On February 25, 2013 the FDA announced the approval of Stivarga (regorafenib) for the new indication of treatment of advanced gastrointestinal stromal tumors (GIST) that have progressed beyond treatment with surgery and do not respond to other treatments. Stivarga is a multi-kinase inhibitor that was initially approved for the treatment of metastatic colorectal cancer (CRC).
Stivarga may be used for GIST patients when the tumor has spread beyond the gastrointestinal tract and is unresponsive to treatment with Gleevec (imatinib) and Sutent (sunitinib), which are also approved for the treatment of GIST.
The safety and efficacy of Stivarga for this new indication was demonstrated through a clinical trial involving 199 GIST patients. Participants were assigned to receive treatment with Stivarga or placebo, until either the side effects were too severe or their cancer progressed. Those who were given Stivarga experienced 3.9 months of progression-free survival compared to the placebo group.
Gleevec (imatinib mesylate) is used to treat certain types of leukemia such as Philadelphia chromosome positive chronic myeloid leukemia (CML). It is also approved to treat certain tumors of the stomach and digestive system such as gastrointestinal stromal tumors (GISTs). Manufactured by Novartis, Gleevec was first approved on May 10, 2001.

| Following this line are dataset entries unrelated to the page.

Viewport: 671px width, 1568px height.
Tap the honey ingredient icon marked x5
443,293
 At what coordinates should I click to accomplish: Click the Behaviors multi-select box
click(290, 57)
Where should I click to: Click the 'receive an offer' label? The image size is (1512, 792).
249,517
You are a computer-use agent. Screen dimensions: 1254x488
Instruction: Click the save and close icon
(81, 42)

FAERS data (from 11/01/1997 to 08/27/2012) was aggregated and standardized by the AdverseEvent RxFilter process. We identified 14,838 serious adverse events which listed Gleevec as a suspect drug, while 13,635 of these reports listed Gleevec as the primary suspect.
The most commonly reported side effects were death, neoplasm malignant, and nausea. We identified 4,142 hospitalizations and 4,862 patient deaths where Gleevec was determined to be the primary suspect.

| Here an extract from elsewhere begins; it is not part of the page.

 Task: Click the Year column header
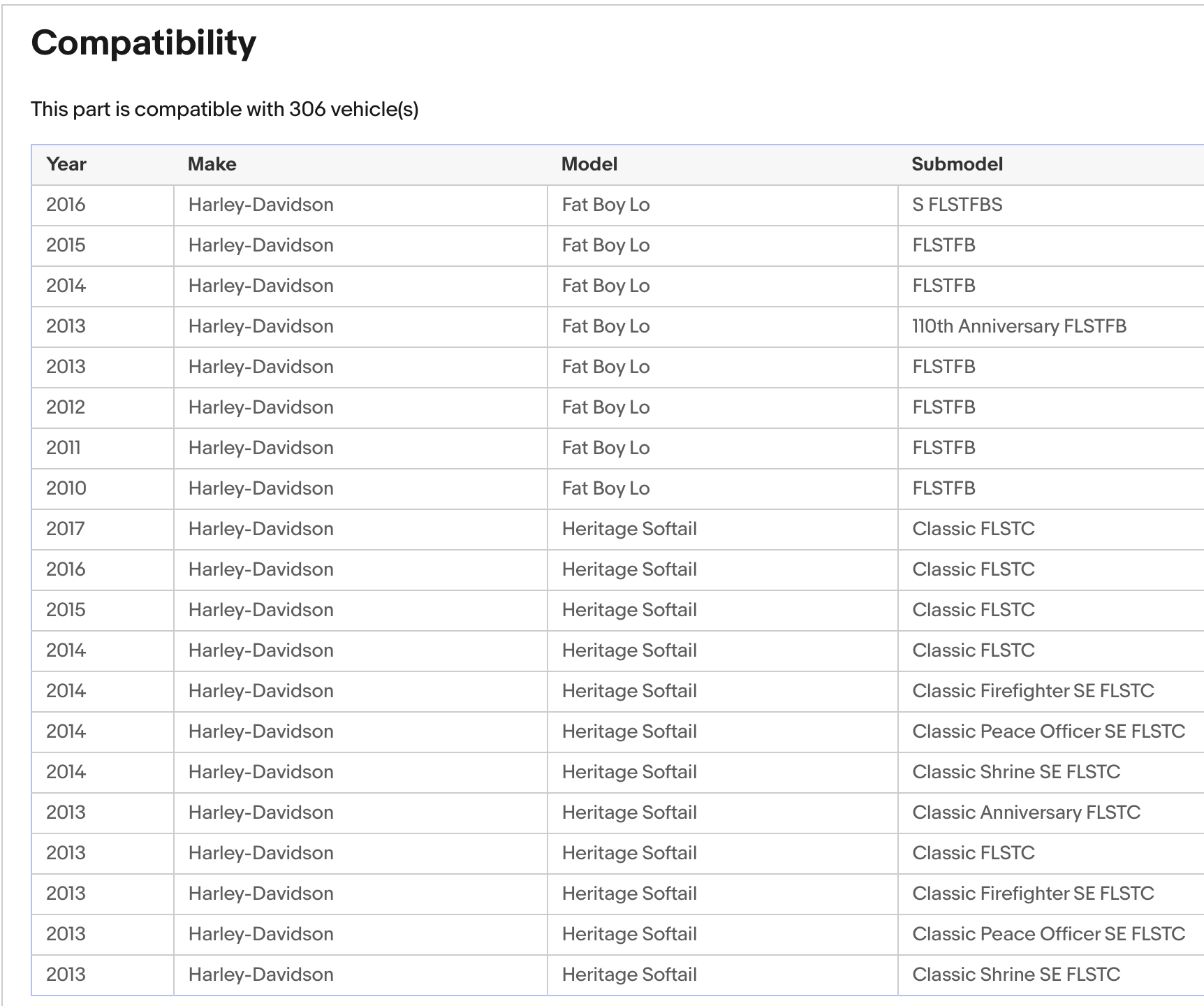[x=66, y=164]
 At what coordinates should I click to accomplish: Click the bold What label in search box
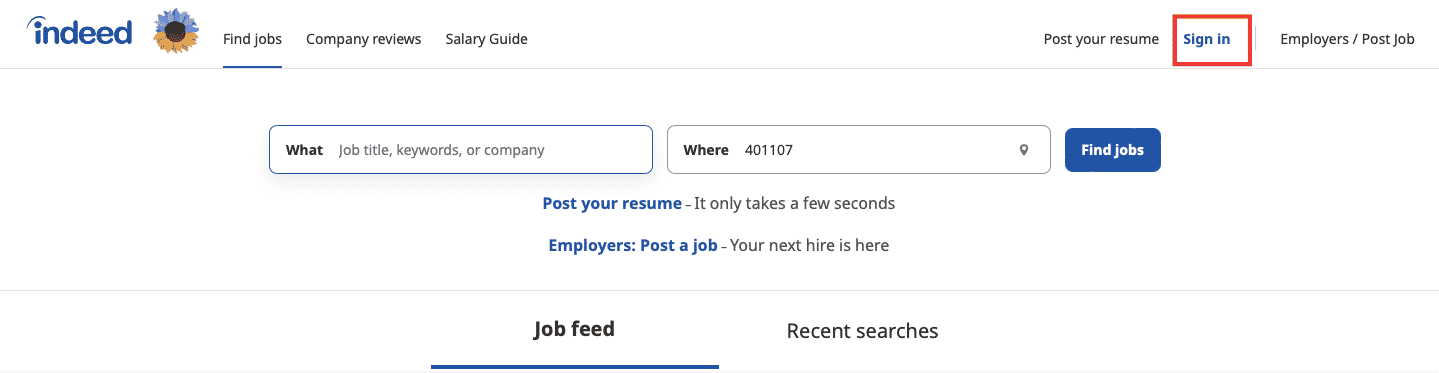point(304,150)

Sutent (sunitinib) is a prescription medication used to treat advanced metastatic renal cell carcinoma (RCC), gastrointestinal stromal tumors (GIST), and progressive neuroendocrine cancerous tumors located in the pancreas that cannot be removed by surgery or that have spread to other parts of the body. Marketed by Pfizer, Sutent was first approved by the FDA on January 26, 2006 for the treatment of RCC and GIST. On May 20, 2011, the FDA approved Sutent to treat patients with progressive neuroendocrine cancerous tumors.
FAERS data (from 11/01/1997 to 08/27/2012) was aggregated and standardized by the AdverseEvent RxFilter process. We identified 13,180 serious adverse events which listed Sutent as a suspect drug, while 11,707 of these reports listed Sutent as the primary suspect.
The most commonly reported side effects were death, disease progression, and diarrhea. We identified 4,694 hospitalizations and 3,552 patient deaths where Sutent was determined to be the primary suspect.
Note: This analysis does not take into account the number of patients taking each medication.